General Electric charged in accounting fraud

ByABC News
August 4, 2009, 10:38 PM

— -- Specifically, the SEC accused GE of inflating its earnings and revenue in 2002 and 2003 so it could beat investors' expectations, misleading investors as a result.

The SEC accused GE of four separate accounting violations involving false bookkeeping for investments, including commercial paper and interest-rate swaps, as well as sales of locomotives and aircraft-engine spare parts.

"We intend to pursue any company, regardless of reputation or size, if that company misused the accounting rules to achieve a result," says David Bergers, director of the SEC's Boston office.

GE agreed to pay a $50 million fee to settle the charges. It neither admitted nor denied any allegations made by the SEC. The company says it corrected errors in regulatory filings between May 2005 and February 2008.

The charges are just the latest embarrassment for the company, which has been one of the most widely held stocks by investors for years.

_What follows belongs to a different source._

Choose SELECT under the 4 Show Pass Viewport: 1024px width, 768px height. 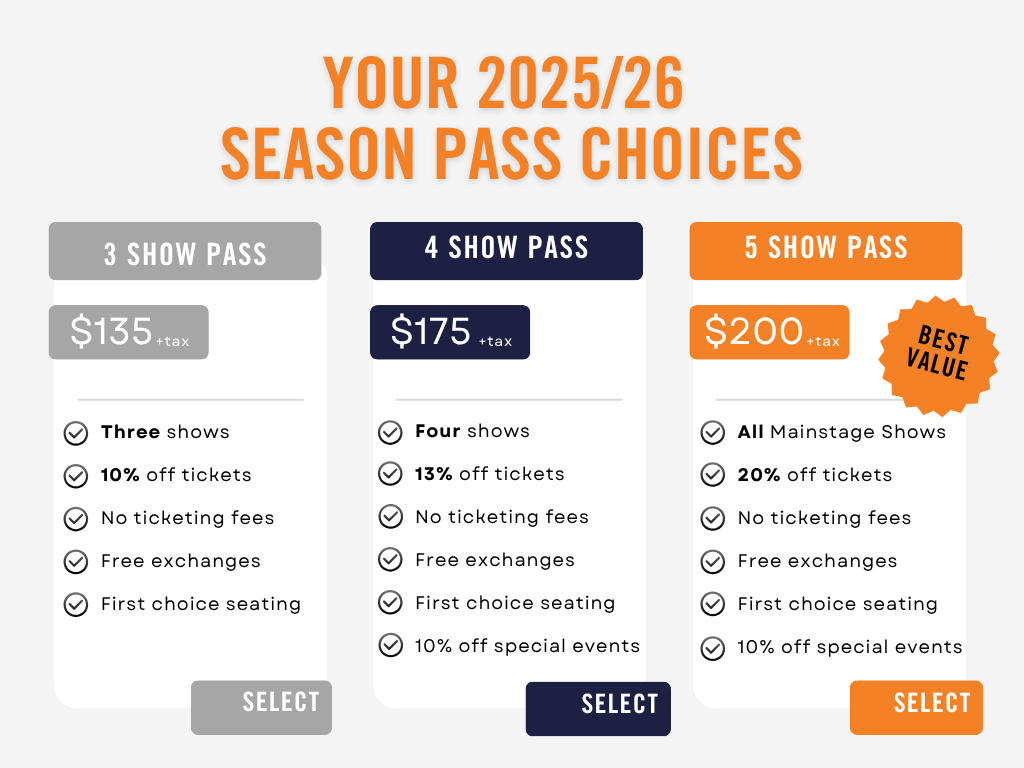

Earlier this year, the company lost its prized AAA debt rating from Standard & Poor's. And late last year, GE turned to Warren Buffett's Berkshire Hathaway for a cash infusion in exchange for a preferred stock that paid a steep 10% annual dividend.

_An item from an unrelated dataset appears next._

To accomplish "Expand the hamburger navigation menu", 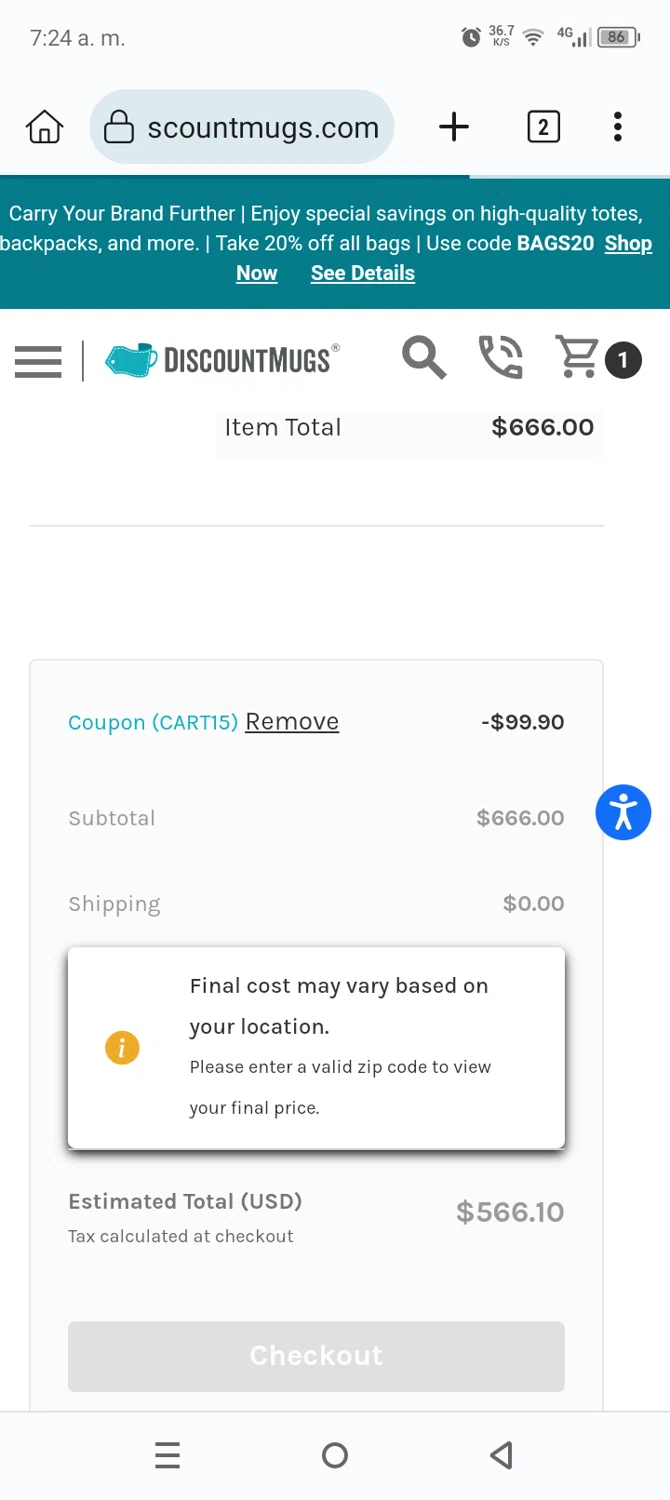I will (x=38, y=361).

GE's shares this year are down 14.7%, lagging behind the Standard & Poor's 500 and Dow Jones industrial average, which are up 11.3% and 6.2%, respectively.

The SEC charges come after a string of three earnings restatements from GE, says Mark Cheffers of accounting information provider Audit Analytics. The SEC's strongly worded statement did not, as is common in such investigations, thank GE for cooperating in the investigation.

The SEC staff "must have been very upset with what they saw," Cheffers says. In its own release, GE says it "cooperated with the SEC over the course of its investigation."